Choose a tag to compare

@github-actions github-actions released this 04 Jun 09:24
· 5 commits to main since this release
f5889fd

Added

  • HTTP service on axum 0.8 + tokio, with a bounded rayon CPU pool + semaphore
    admission control for all pdf_oxide work (no spawn_blocking); panics in a
    worker are isolated via catch_unwind.
  • Extraction: POST /v1/extract/text, /v1/extract/markdown (heading
    detection), /v1/extract/html — with an optional pages selection
    ("1-3,5").
  • Forms (the issue #611 hero feature): POST /v1/forms/fields (introspect
    AcroForm fields) and POST /v1/forms/fill (fill from a JSON map, optional
    flatten).
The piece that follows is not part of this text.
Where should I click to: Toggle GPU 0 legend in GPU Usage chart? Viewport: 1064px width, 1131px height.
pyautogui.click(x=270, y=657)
Field values are passed to pdf_oxide verbatim as UTF-8 and
    written as UTF-16BE, so CJK, Arabic, Hebrew, and any Unicode round-trip with
    no mojibake
    — covered by a gating acceptance test against pdf_oxide 0.3.59.
  • Document ops: POST /v1/docs/merge, /v1/docs/split (one PDF per page,
    returned as a ZIP), /v1/docs/metadata, /v1/docs/page-info.
  • POST /v1/pipeline — chain ops over one in-memory parse (e.g. fill →
    extract); a data-producing op must be last. max_pipeline_steps enforced.
  • Dual request encoding on every data endpoint: multipart/form-data (file
    parts), application/json (pdf_base64 / pdfs_base64), and raw body.
  • Operational endpoints: GET /healthz, GET /readyz (503 while draining),
    GET /version (reports the embedded pdf_oxide version), GET /metrics.
  • healthcheck subcommand for the no-shell container HEALTHCHECK.
  • RFC 9457 application/problem+json error envelope via a single ApiError
    with a variant-aware pdf_oxide::Error mapping that never leaks document
    content (regression-tested).
  • Hardening: env-configurable limits (max body 32 MiB, request timeout 30 s,
    max pages 2000, max in-flight 8, max pipeline steps 16); Cache-Control: no-store on results; optional bearer auth; a loud startup warning on a
    non-loopback bind without an API key (opt into hard fail-closed with
    PDF_OXIDE_API_REQUIRE_AUTH=true); graceful-drain readiness.
  • Hardened multi-stage Dockerfile (static musl on Chainguard static,
    cargo-chef caching, mimalloc) and a hardened docker-compose.yml.
  • CI (fmt, clippy -D warnings, test, cargo-deny, cargo-audit, MSRV, Docker
    build + Trivy + smoke test), release workflow (multi-arch buildx, cosign
    keyless sign, SBOM + SLSA provenance attest), and the cross-repo
    pdf-oxide-released rebuild trigger with a crates.io poll fallback.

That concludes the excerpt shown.